I’ve spent eight years at Kaiser Permanente helping translate complex healthcare concepts into messages that actually reach people. Audience awareness isn’t a skill I’m still developing. It’s the job.
And yet, if I’m being honest about this blog, I haven’t been thinking about the audience very much. I’ve been thinking about consistency. About showing up. About making sure Google knows I exist.
Passing the class, basically.
Because underneath that admission is a tension I haven’t fully worked out: I want this work to be seen. And I’m genuinely uncertain whether holding that desire while I write changes what ends up on the page.

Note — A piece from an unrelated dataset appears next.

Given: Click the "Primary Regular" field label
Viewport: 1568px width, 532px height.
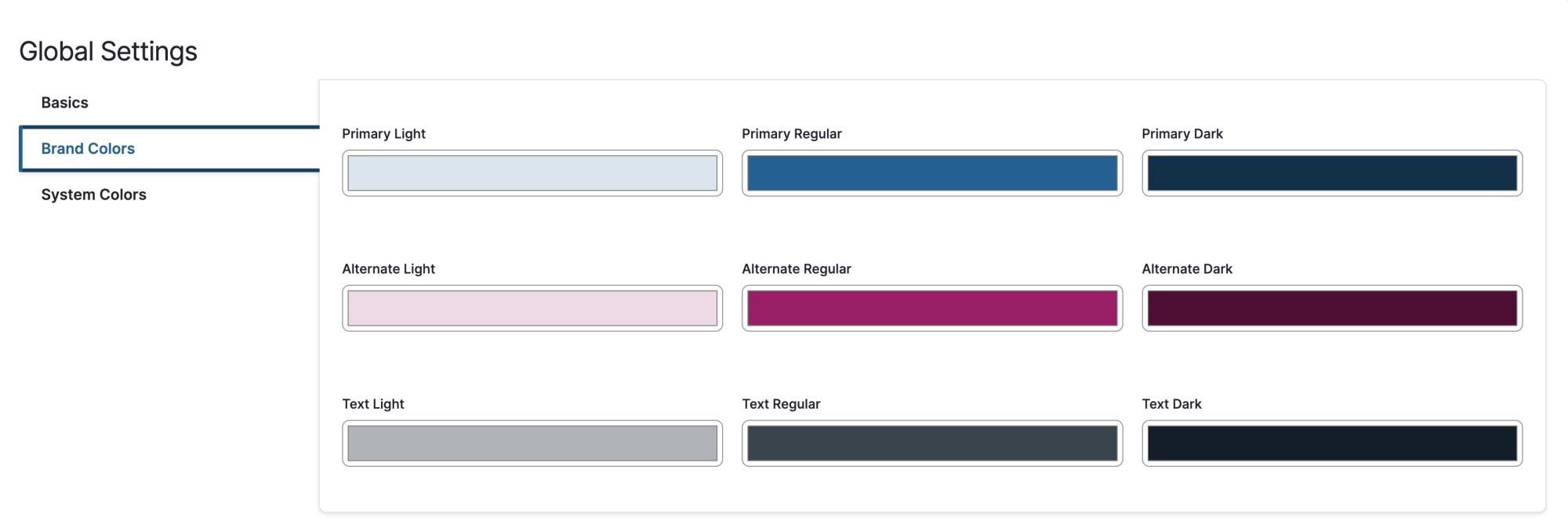Looking at the screenshot, I should (x=792, y=134).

Rick Rubin, the music producer behind some of the most enduring albums of the last four decades, writes in The Creative Act: A Way of Being that the audience is a real part of the creative relationship. The work is made in conversation with the people who will receive it. Caring about reach isn’t a compromise of the creative act. It’s part of it.
I find that both reassuring and inconvenient.
In advertising, the best campaigns I’ve worked on found the place where a genuine human need and a genuine creative idea overlapped. The campaigns that chased audience without conviction felt hollow. The ones that ignored audience entirely felt indulgent.
As a producer, in the work I’m building toward, that overlap is the job. A producer who ignores audience makes uncommercial art. One who chases audience without conviction makes forgettable content.
The craft is learning to hold both without letting either one win too early.
The posts that have actually connected weren’t the ones I planned most carefully. They were the ones where something I needed to say happened to be something someone else needed to hear.
That overlap felt less like strategy and more like luck. I’m trying to figure out how to find it on purpose.
When you make something meant to be seen, how much does the wanting to be seen shape what you make?